▶ _Work to do_
Collect each line of the records below that contains the string "screenshot". The match is case-sensitive.

Dataset entries
— START —

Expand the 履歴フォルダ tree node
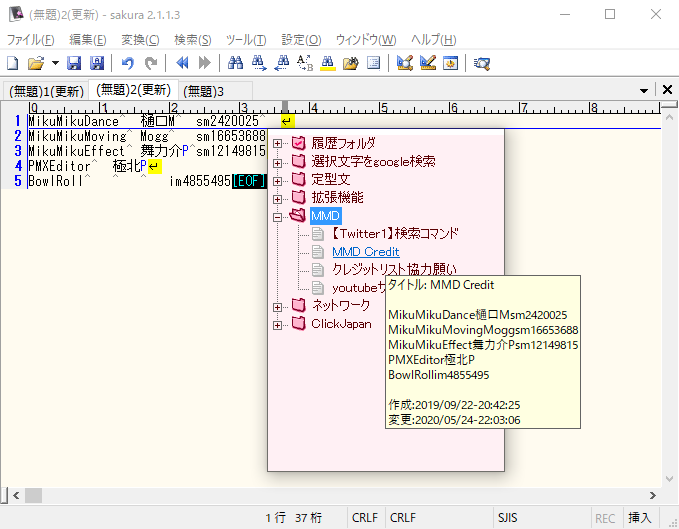 pyautogui.click(x=277, y=143)
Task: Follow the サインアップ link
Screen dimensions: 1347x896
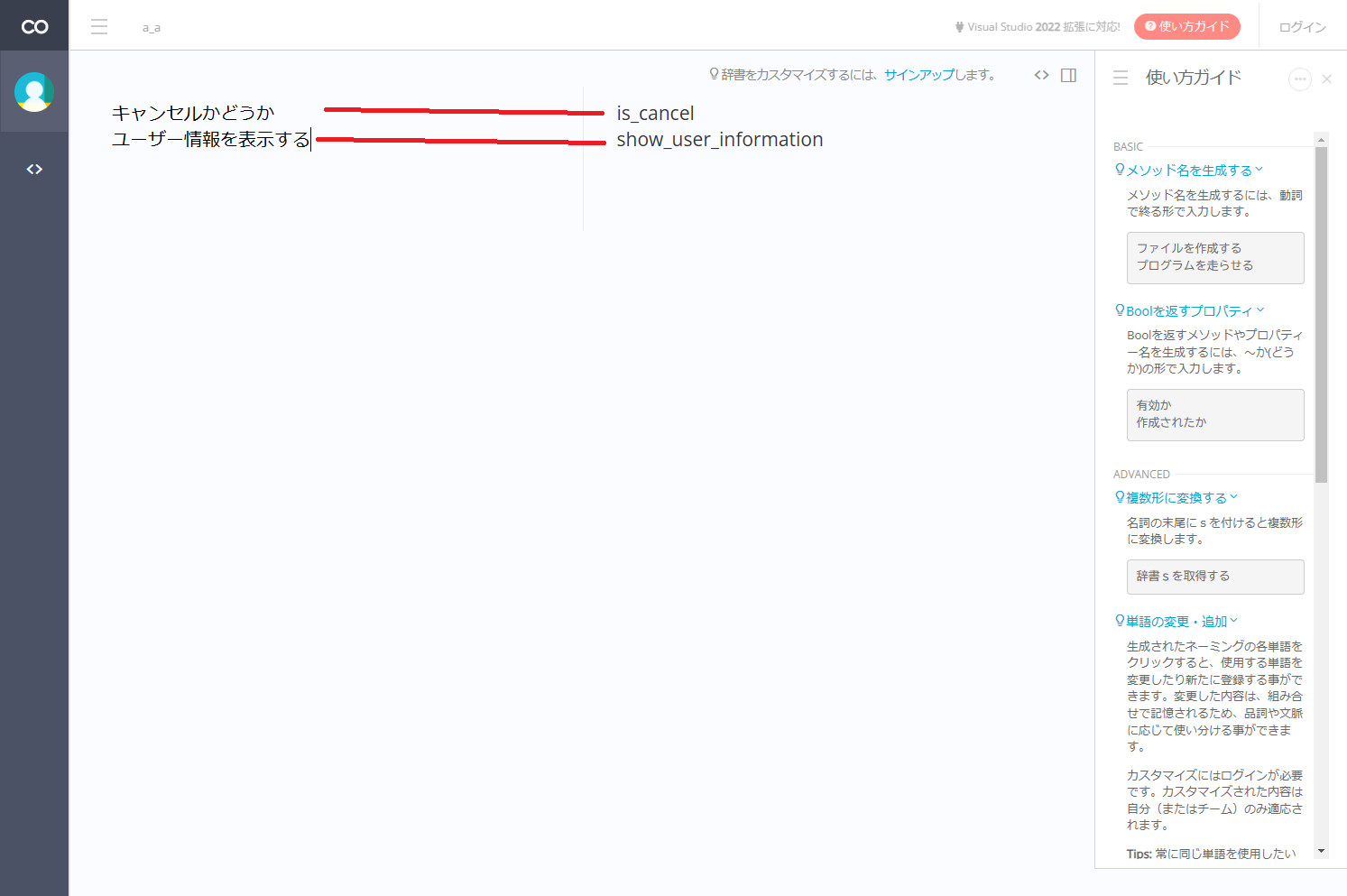Action: (x=919, y=75)
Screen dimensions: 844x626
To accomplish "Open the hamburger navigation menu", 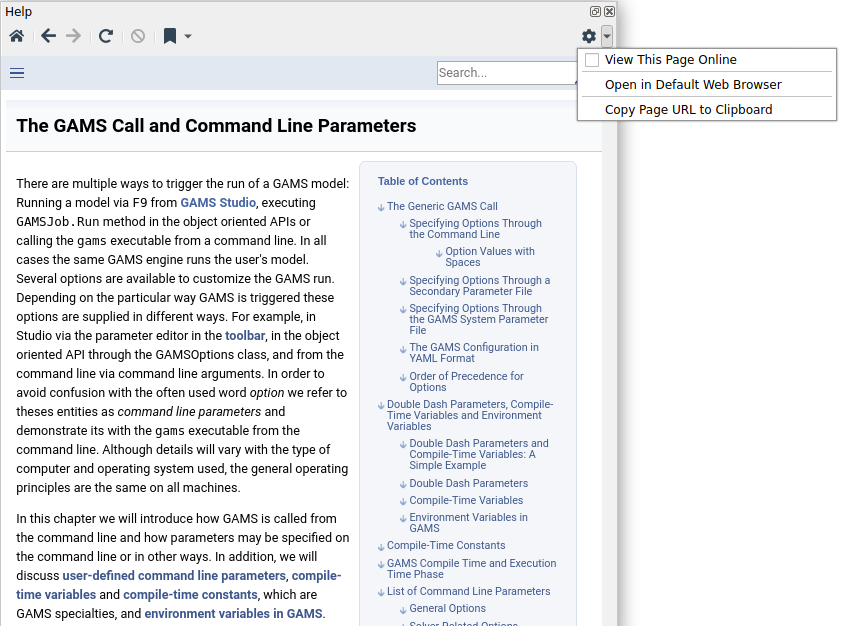I will click(17, 72).

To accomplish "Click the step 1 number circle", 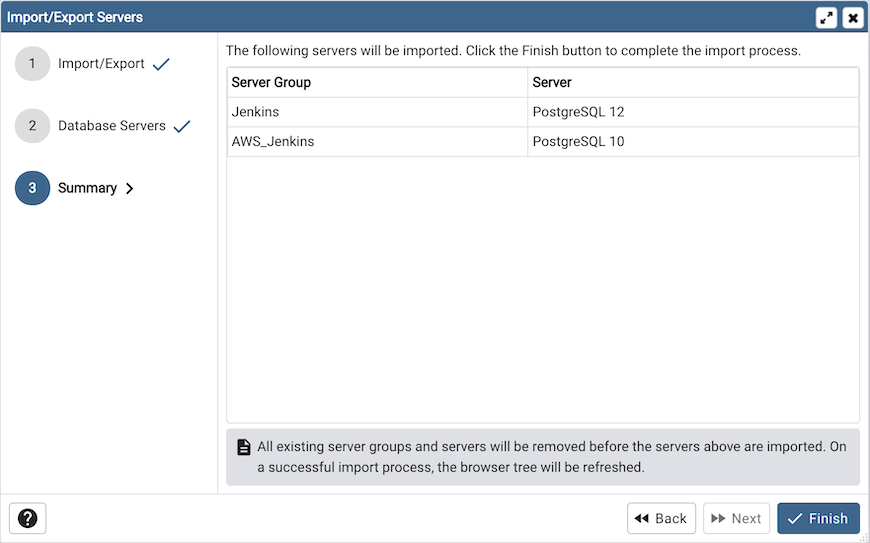I will (32, 64).
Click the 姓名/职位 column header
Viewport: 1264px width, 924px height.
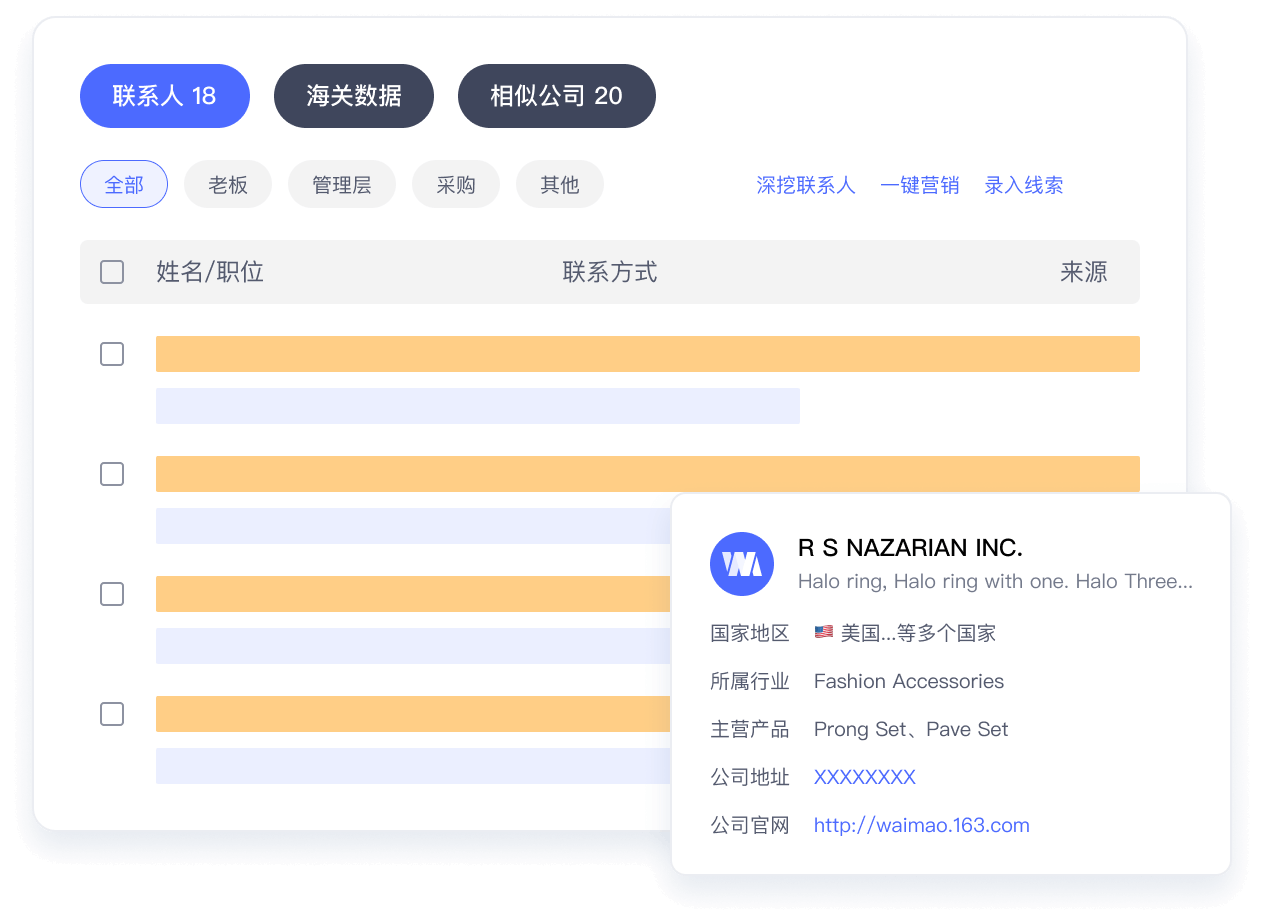click(x=209, y=271)
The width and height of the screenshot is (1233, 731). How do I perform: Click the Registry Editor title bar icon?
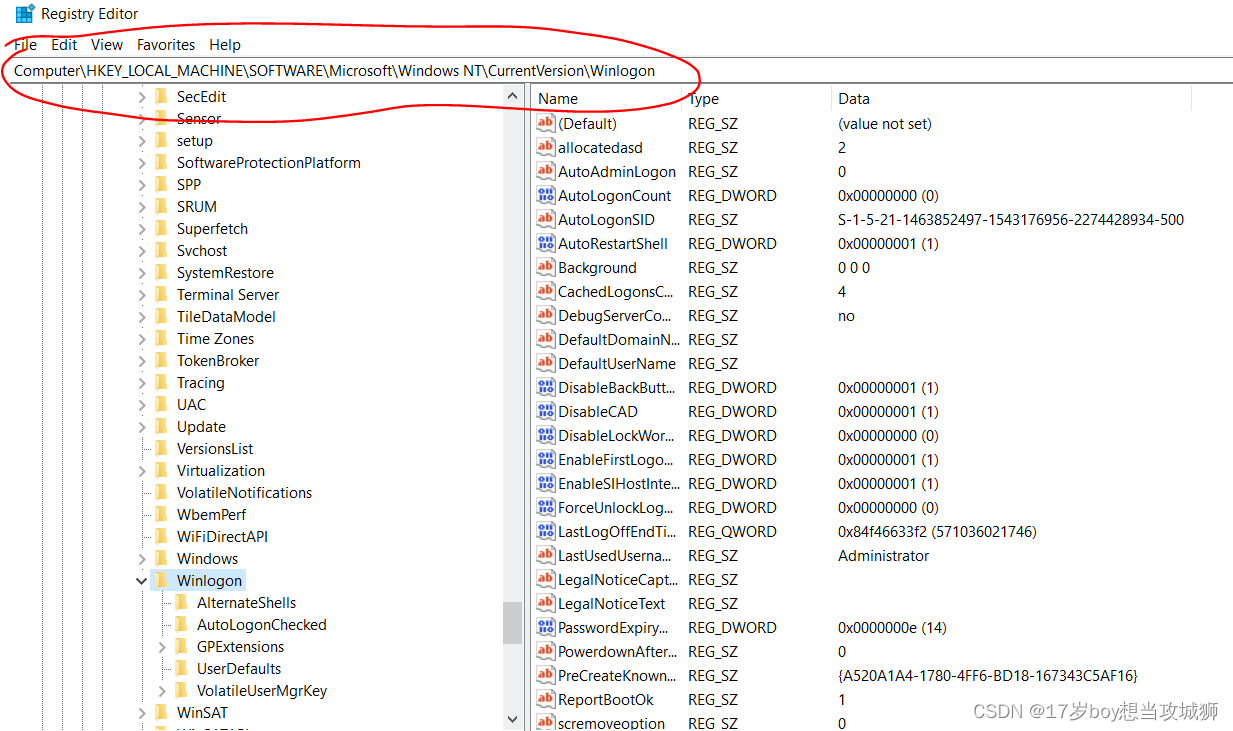pos(23,13)
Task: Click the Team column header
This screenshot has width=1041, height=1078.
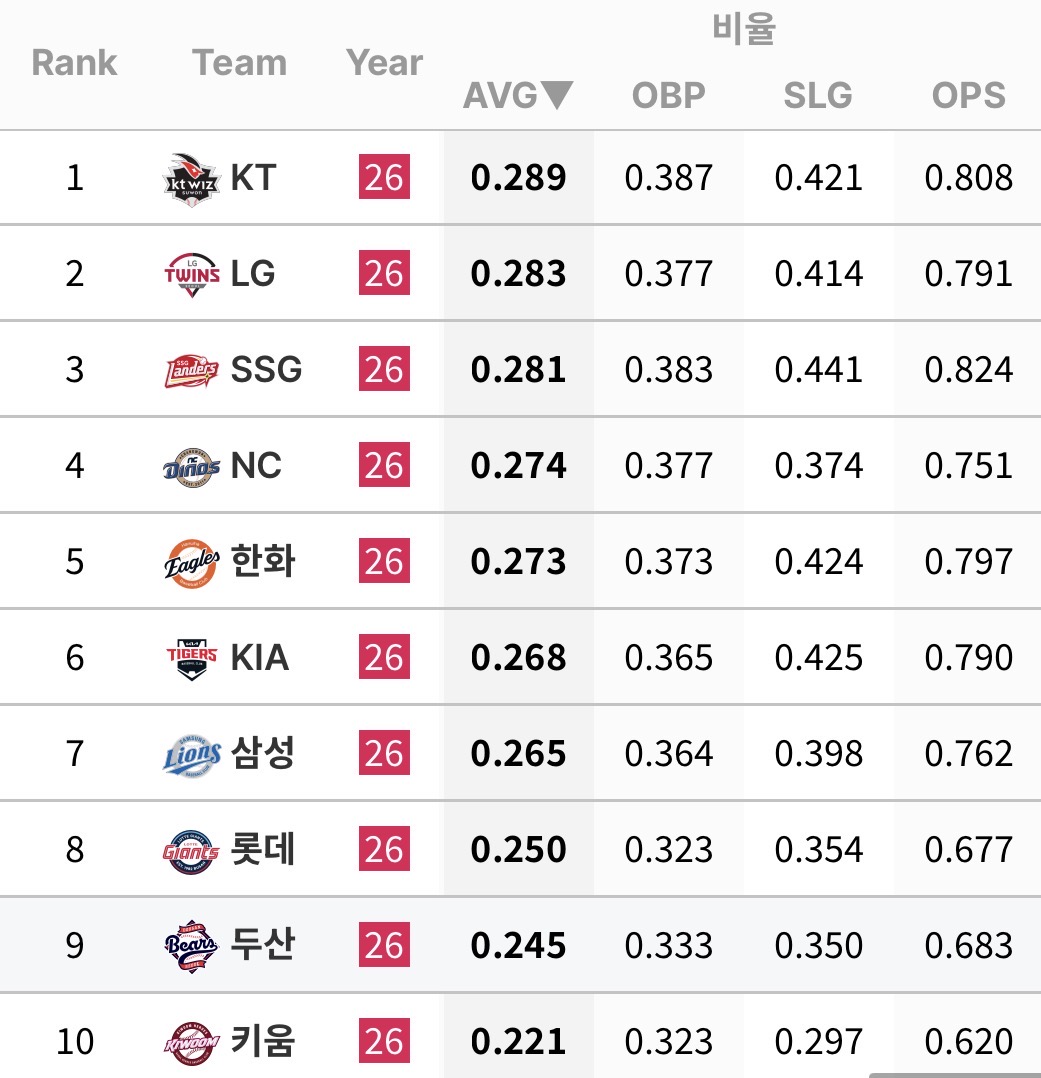Action: click(x=239, y=63)
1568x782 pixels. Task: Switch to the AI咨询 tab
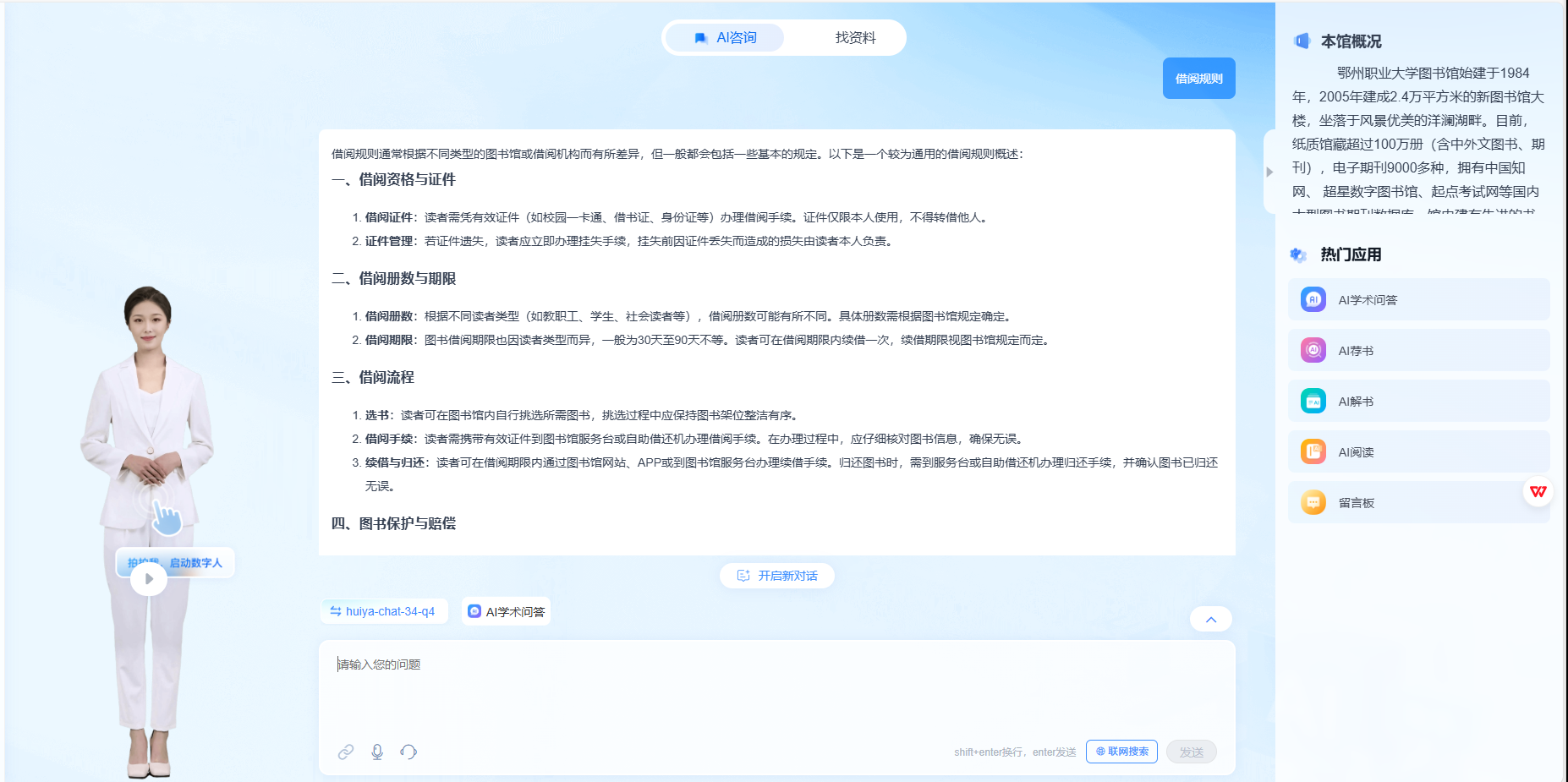726,38
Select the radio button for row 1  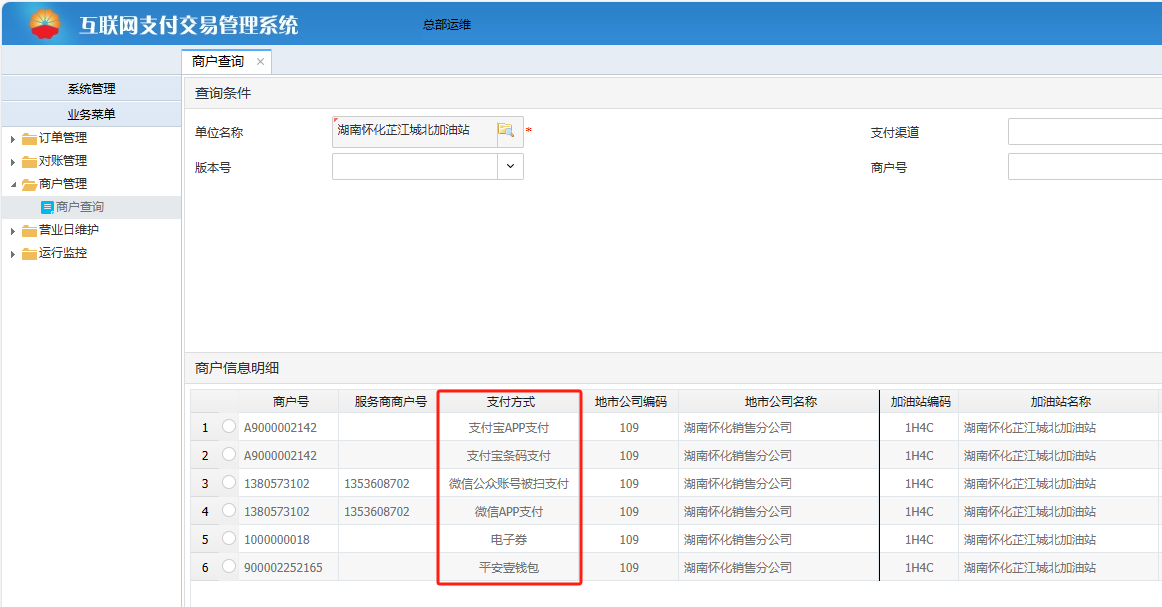[x=229, y=427]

— END —

▶ _Exercise result_
The width and height of the screenshot is (1233, 731). How do I perform: Click the Registry Editor title bar icon?
This screenshot has width=1041, height=1078.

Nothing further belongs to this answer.